INSTRUCTIONS FOR THE TASK:
Convert the lines between the line containing "You are a computer-use" and the line containing "Instruction: Click the", inclusive, into a JSON list of strings with one string per line, omitting any blank lines.

GIVEN ENTRIES:
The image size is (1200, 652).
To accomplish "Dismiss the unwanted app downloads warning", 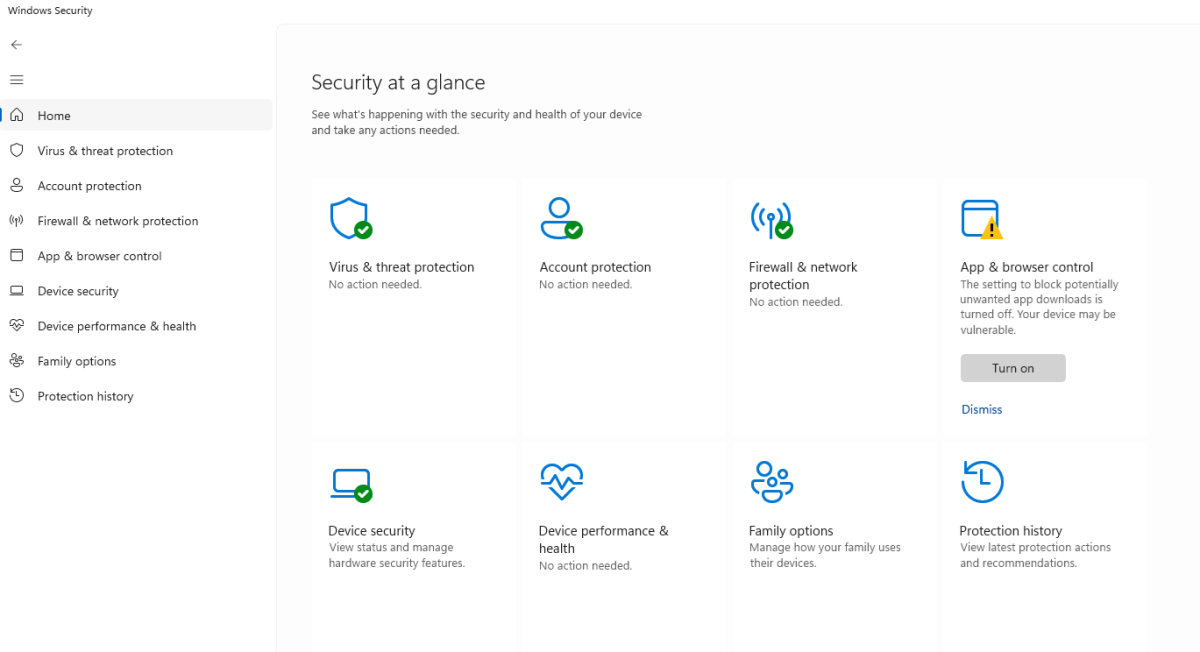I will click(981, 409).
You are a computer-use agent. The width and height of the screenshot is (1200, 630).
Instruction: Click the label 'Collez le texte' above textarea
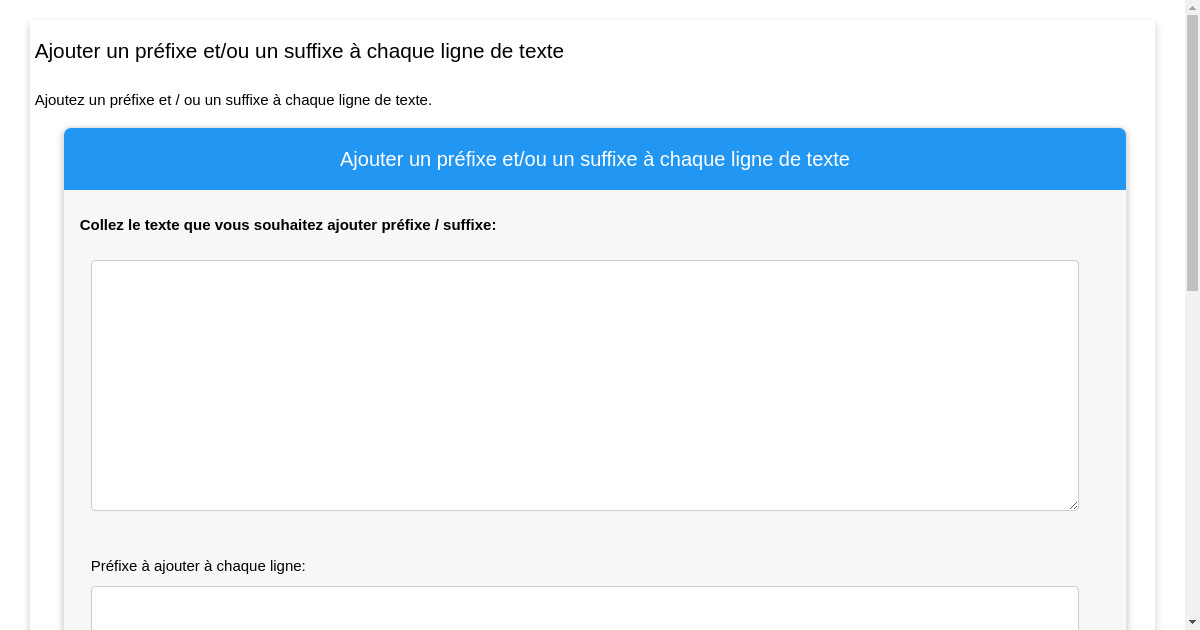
* * *
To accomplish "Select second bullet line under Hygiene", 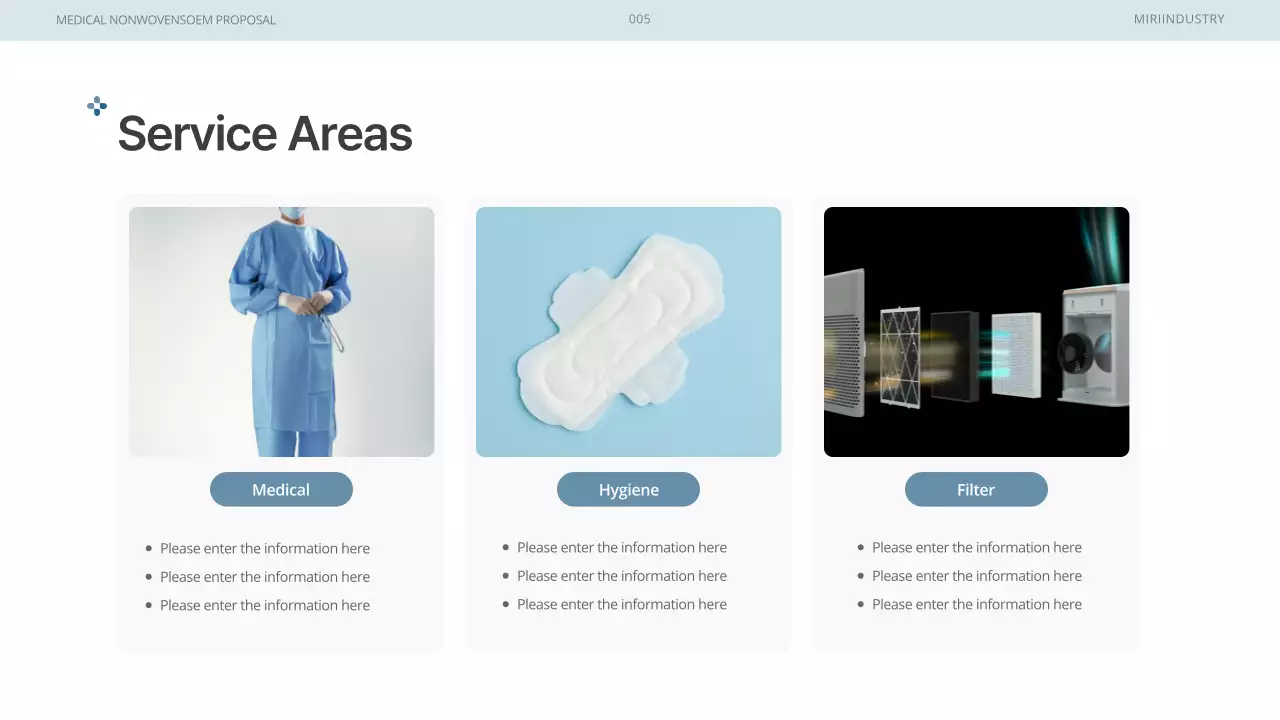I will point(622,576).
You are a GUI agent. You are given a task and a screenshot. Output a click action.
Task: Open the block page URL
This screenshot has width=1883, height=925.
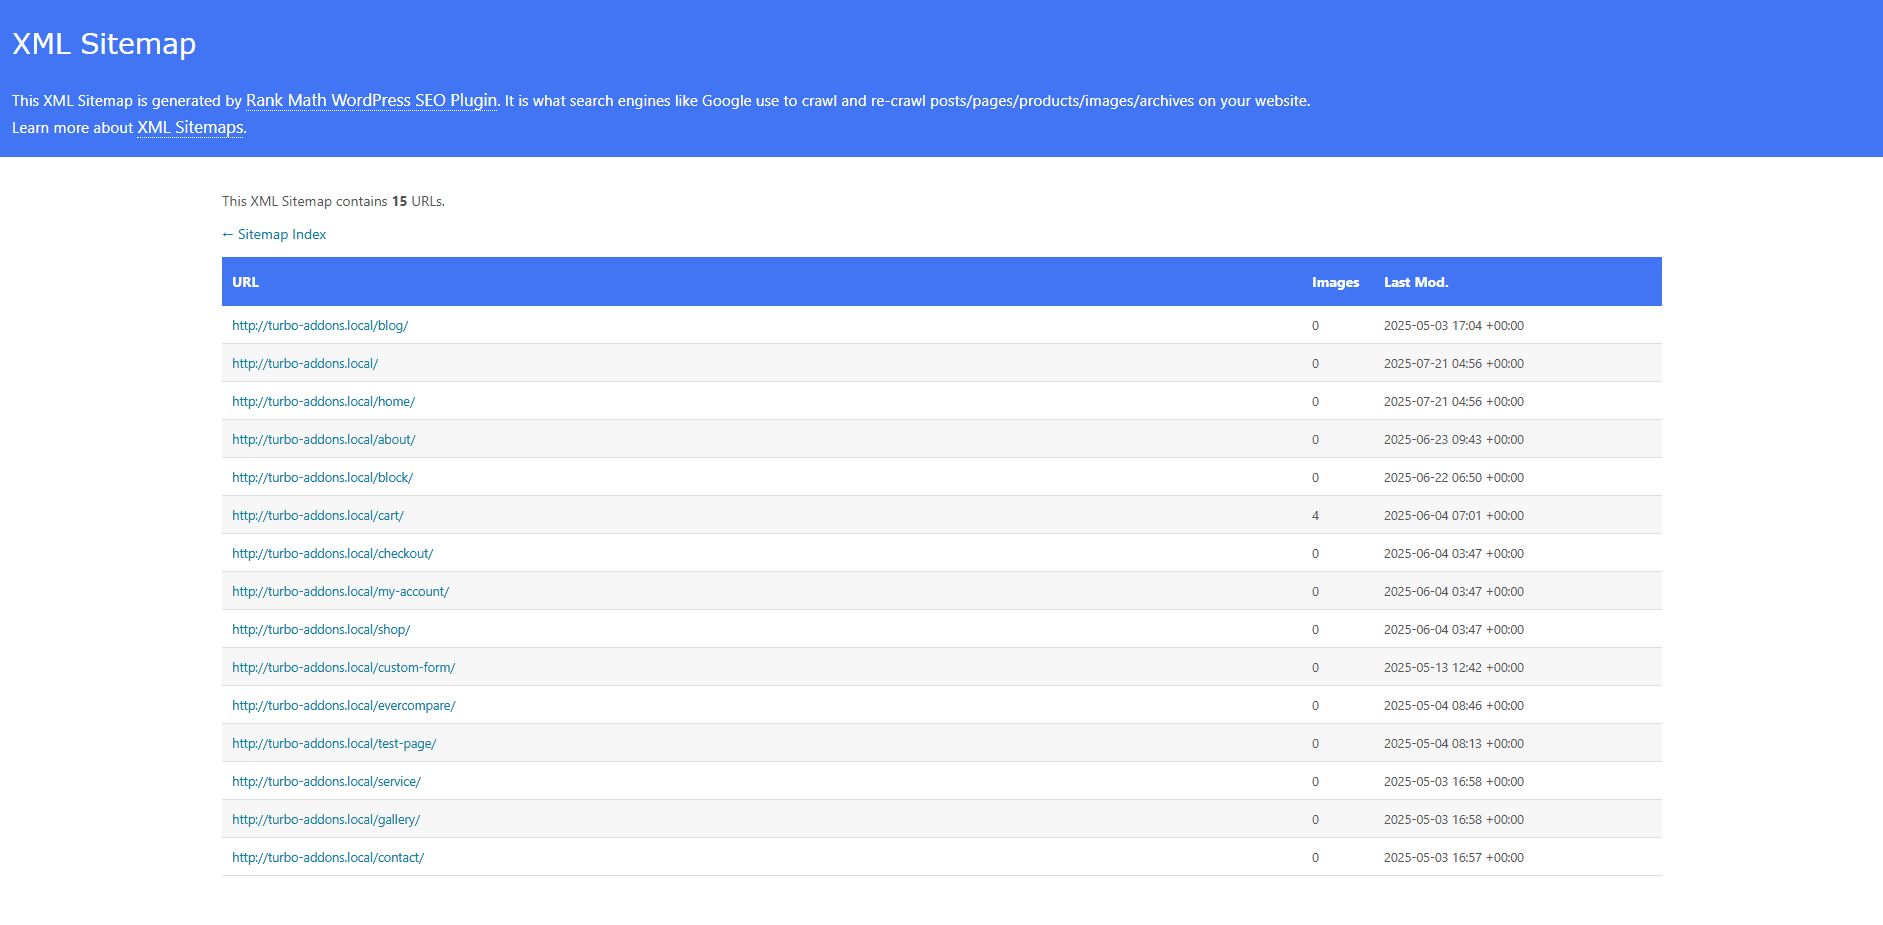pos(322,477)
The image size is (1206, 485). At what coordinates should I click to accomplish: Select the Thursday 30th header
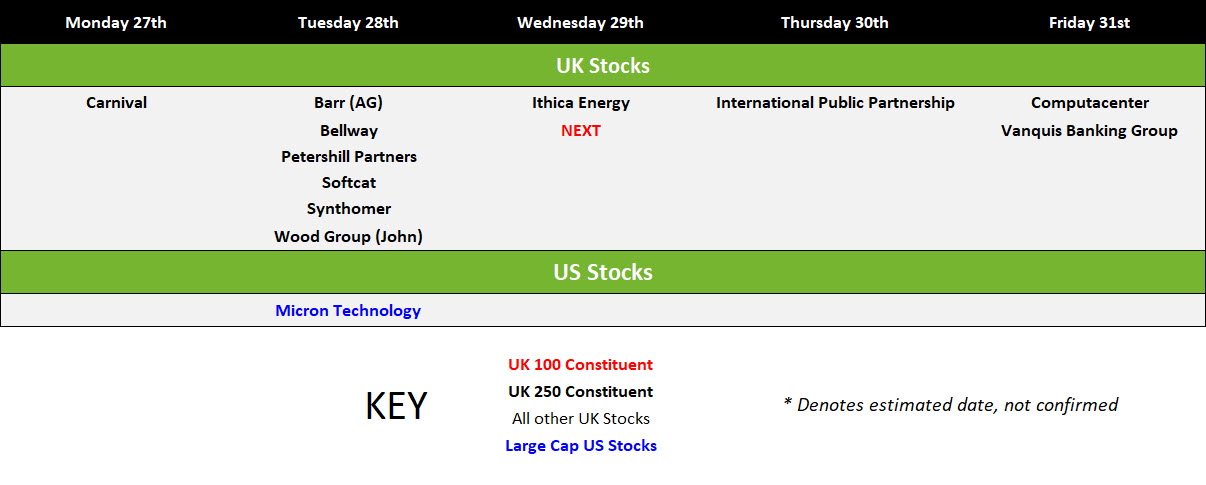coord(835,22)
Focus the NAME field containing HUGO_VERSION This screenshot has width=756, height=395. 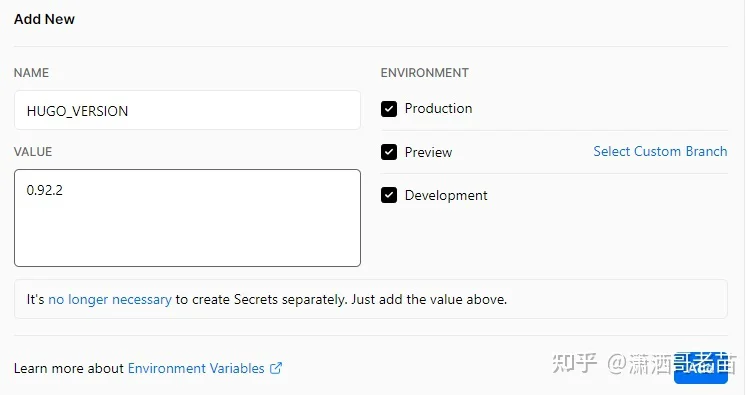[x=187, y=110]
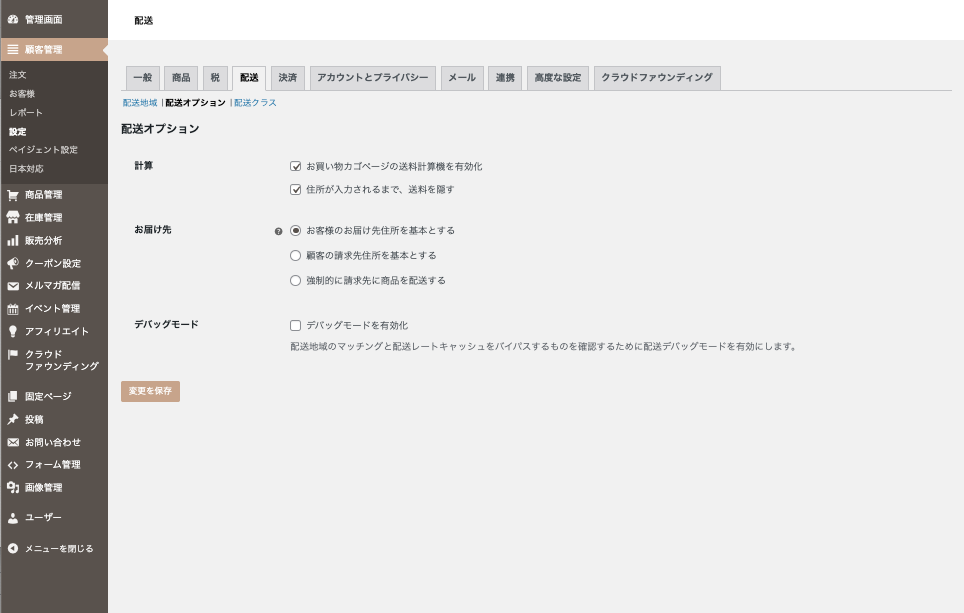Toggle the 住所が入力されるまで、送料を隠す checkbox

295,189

FINISHED ANSWER:
[
  "You are a computer-use agent. The width and height of the screenshot is (1200, 630).",
  "Instruction: Click the label 'Collez le texte' above textarea"
]